Kita-Kinder beim gemeinsamen Frühstück
Normalerweise spüren Kinder, wenn sie hungrig sind. Bildrechte: imago images/Shotshop

Wenn ein Kind nicht in seiner Wahrnehmung gestört ist, merkt es, dass es Hunger hat – wenn es also ein gesundes Gefühl für den eigenen Körper hat. Man kann aber nicht davon ausgehen, dass das alle Kinder haben. Und da ist die Aufgabe der Erzieherinnen und Erzieher: Kinder heranzuführen, dass sie sich um sich selbst sorgen. Es darf kein Kind untergehen, das sich beispielsweise nicht artikulieren kann, seine Bedürfnisse nicht wahrnehmen kann oder sich nicht durchsetzen kann. Das muss beobachtet und beachtet werden.

Es ist die Aufgabe der Erzieherinnen und Erzieher, Kinder heranzuführen, dass sie sich um sich selbst sorgen.

Prof. Dr. Johanna Mierendorff Institut für Pädagogik der Uni Halle

Die Vorteile einer ausgedehnten Essenszeit liegen darin, dass das Kind bedürfnisorientiert von Anfang an lernt, die Bedarfe des eigenen Körpers zu spüren und dann eben zu realisieren. Das ist eine, würde ich sagen, erste Sozialisation in der Idee einer demokratischen Erziehung. Ich würde nur nicht sagen, dass im Gegenteil in einer Einrichtung, in der beispielsweise Tageslauf-Strukturen bestehen, es dort nicht die Möglichkeit gibt. Es ist eben ein anderer Weg des Lernens.

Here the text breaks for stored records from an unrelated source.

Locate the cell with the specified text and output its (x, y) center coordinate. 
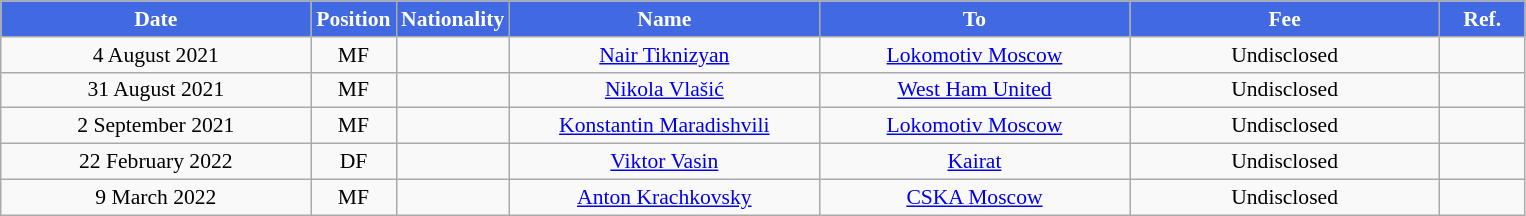
West Ham United (974, 90)
9 March 2022 (156, 197)
CSKA Moscow (974, 197)
Nationality (452, 19)
Ref. (1482, 19)
To (974, 19)
22 February 2022 (156, 162)
Viktor Vasin (664, 162)
Konstantin Maradishvili (664, 126)
Date (156, 19)
Fee (1285, 19)
Name (664, 19)
4 August 2021 (156, 55)
2 September 2021 (156, 126)
Anton Krachkovsky (664, 197)
Position (354, 19)
DF (354, 162)
Kairat (974, 162)
Nikola Vlašić (664, 90)
31 August 2021 (156, 90)
Nair Tiknizyan (664, 55)
Return the [X, Y] coordinate for the center point of the cell that contains the specified text.  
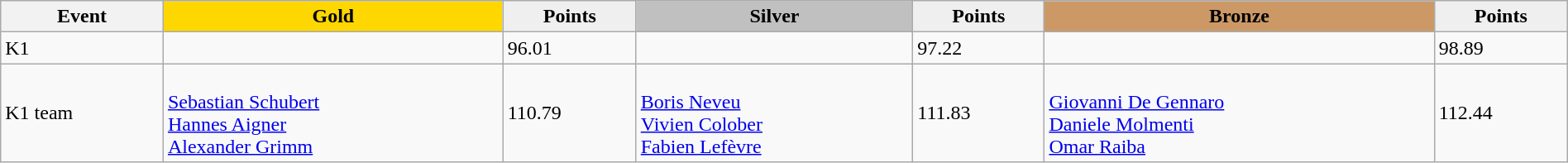
98.89 [1500, 48]
Giovanni De GennaroDaniele MolmentiOmar Raiba [1239, 112]
96.01 [569, 48]
Boris NeveuVivien ColoberFabien Lefèvre [774, 112]
K1 team [83, 112]
Event [83, 17]
110.79 [569, 112]
K1 [83, 48]
Sebastian SchubertHannes AignerAlexander Grimm [332, 112]
Gold [332, 17]
Silver [774, 17]
111.83 [979, 112]
97.22 [979, 48]
Bronze [1239, 17]
112.44 [1500, 112]
Search for the cell housing the specified text and yield its [x, y] center coordinate. 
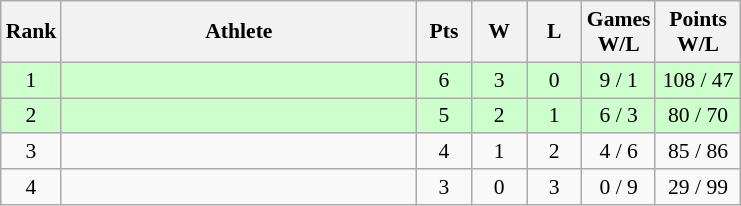
5 [444, 116]
9 / 1 [619, 80]
W [500, 32]
Rank [32, 32]
6 [444, 80]
0 / 9 [619, 187]
GamesW/L [619, 32]
PointsW/L [698, 32]
108 / 47 [698, 80]
85 / 86 [698, 152]
6 / 3 [619, 116]
Athlete [238, 32]
4 / 6 [619, 152]
Pts [444, 32]
80 / 70 [698, 116]
29 / 99 [698, 187]
L [554, 32]
Pinpoint the cell where the given text exists, returning its [X, Y] midpoint coordinate. 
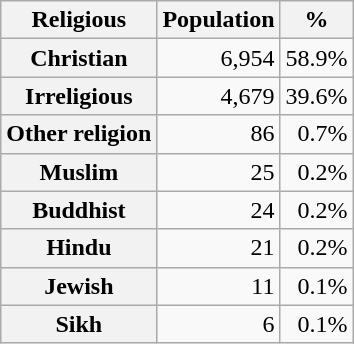
24 [218, 210]
25 [218, 172]
39.6% [316, 96]
58.9% [316, 58]
Other religion [79, 134]
Muslim [79, 172]
Irreligious [79, 96]
6,954 [218, 58]
86 [218, 134]
% [316, 20]
4,679 [218, 96]
Hindu [79, 248]
Sikh [79, 324]
0.7% [316, 134]
11 [218, 286]
21 [218, 248]
Religious [79, 20]
Population [218, 20]
Jewish [79, 286]
Buddhist [79, 210]
Christian [79, 58]
6 [218, 324]
Capture the cell that displays the provided text and extract its (x, y) central coordinate. 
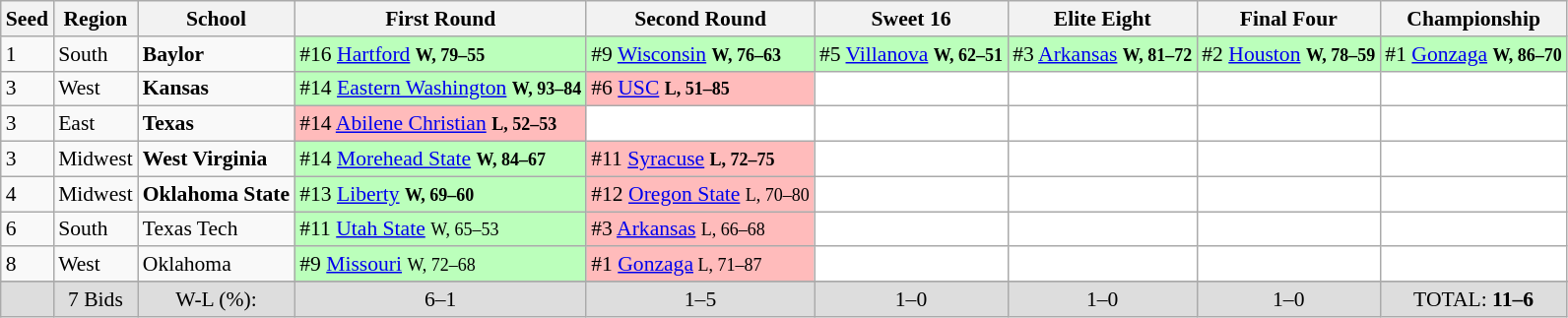
1–5 (700, 299)
Seed (28, 19)
East (96, 124)
TOTAL: 11–6 (1473, 299)
Elite Eight (1102, 19)
#14 Eastern Washington W, 93–84 (440, 89)
#2 Houston W, 78–59 (1288, 54)
6–1 (440, 299)
Final Four (1288, 19)
4 (28, 194)
1 (28, 54)
School (217, 19)
Oklahoma (217, 265)
Sweet 16 (911, 19)
8 (28, 265)
#1 Gonzaga L, 71–87 (700, 265)
#9 Wisconsin W, 76–63 (700, 54)
Second Round (700, 19)
Kansas (217, 89)
Region (96, 19)
West Virginia (217, 160)
#11 Syracuse L, 72–75 (700, 160)
#5 Villanova W, 62–51 (911, 54)
Oklahoma State (217, 194)
Texas Tech (217, 229)
#6 USC L, 51–85 (700, 89)
#14 Morehead State W, 84–67 (440, 160)
Championship (1473, 19)
#3 Arkansas L, 66–68 (700, 229)
6 (28, 229)
#1 Gonzaga W, 86–70 (1473, 54)
#12 Oregon State L, 70–80 (700, 194)
#11 Utah State W, 65–53 (440, 229)
First Round (440, 19)
7 Bids (96, 299)
W-L (%): (217, 299)
#14 Abilene Christian L, 52–53 (440, 124)
#9 Missouri W, 72–68 (440, 265)
#3 Arkansas W, 81–72 (1102, 54)
Baylor (217, 54)
Texas (217, 124)
#16 Hartford W, 79–55 (440, 54)
#13 Liberty W, 69–60 (440, 194)
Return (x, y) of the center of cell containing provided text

Ein grünes Schild mit der Aufschrift "Institut für Pädagogik".
Bildrechte: MDR/Luise Kotulla

Prof. Dr. Johanna Mierendorff Johanna Mierendorff hat an der Martin-Luther-Universität Halle-Wittenberg die Professur für Sozialpädagogik mit dem Schwerpunkt Pädagogik der frühen Kindheit inne. Sie studierte Erziehungswissenschaften an der TU Berlin mit dem Abschluss Diplompädagogin, promovierte an der Universität Bremen und habilitierte im Fach Sozialpädagogik an der Universität Hildesheim.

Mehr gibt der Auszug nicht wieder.